[START OF Records to use]

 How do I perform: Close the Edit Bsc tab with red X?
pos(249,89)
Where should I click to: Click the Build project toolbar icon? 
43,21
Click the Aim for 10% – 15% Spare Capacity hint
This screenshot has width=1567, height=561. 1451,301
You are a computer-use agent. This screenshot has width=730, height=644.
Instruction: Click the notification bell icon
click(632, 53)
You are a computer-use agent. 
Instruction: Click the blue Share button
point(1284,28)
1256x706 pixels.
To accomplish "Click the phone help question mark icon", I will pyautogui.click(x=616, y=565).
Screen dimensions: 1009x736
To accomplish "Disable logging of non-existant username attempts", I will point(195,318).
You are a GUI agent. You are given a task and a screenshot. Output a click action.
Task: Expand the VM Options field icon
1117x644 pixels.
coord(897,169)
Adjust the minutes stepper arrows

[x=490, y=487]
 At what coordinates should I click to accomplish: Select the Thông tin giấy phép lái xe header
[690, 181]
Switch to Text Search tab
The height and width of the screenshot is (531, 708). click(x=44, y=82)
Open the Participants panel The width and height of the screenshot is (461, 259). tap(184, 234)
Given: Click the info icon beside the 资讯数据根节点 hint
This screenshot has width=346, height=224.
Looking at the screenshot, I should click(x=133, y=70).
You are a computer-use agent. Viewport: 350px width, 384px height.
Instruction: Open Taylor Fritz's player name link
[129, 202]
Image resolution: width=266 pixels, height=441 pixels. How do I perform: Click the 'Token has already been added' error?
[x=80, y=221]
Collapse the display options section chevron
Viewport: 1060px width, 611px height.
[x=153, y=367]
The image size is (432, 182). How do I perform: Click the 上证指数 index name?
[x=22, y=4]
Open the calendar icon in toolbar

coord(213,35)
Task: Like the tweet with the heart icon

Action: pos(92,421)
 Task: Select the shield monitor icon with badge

[END OF Records to use]

Short problem: Rewrite the entries between the lines holding "1256x706 pixels." and "[x=153, y=367]", inclusive, changing every "Viewport:" to "Screen size:" and leaving everything else unchanged.

Exercise result:
1256x706 pixels.
To accomplish "Click the phone help question mark icon", I will pyautogui.click(x=616, y=565).
Screen dimensions: 1009x736
To accomplish "Disable logging of non-existant username attempts", I will point(195,318).
You are a GUI agent. You are given a task and a screenshot. Output a click action.
Task: Expand the VM Options field icon
1117x644 pixels.
coord(897,169)
Adjust the minutes stepper arrows

[x=490, y=487]
 At what coordinates should I click to accomplish: Select the Thông tin giấy phép lái xe header
[690, 181]
Switch to Text Search tab
The height and width of the screenshot is (531, 708). click(x=44, y=82)
Open the Participants panel The width and height of the screenshot is (461, 259). tap(184, 234)
Given: Click the info icon beside the 资讯数据根节点 hint
This screenshot has width=346, height=224.
Looking at the screenshot, I should click(x=133, y=70).
You are a computer-use agent. Screen size: 350px width, 384px height.
Instruction: Open Taylor Fritz's player name link
[129, 202]
Image resolution: width=266 pixels, height=441 pixels. How do I perform: Click the 'Token has already been added' error?
[x=80, y=221]
Collapse the display options section chevron
Screen size: 1060px width, 611px height.
[x=153, y=367]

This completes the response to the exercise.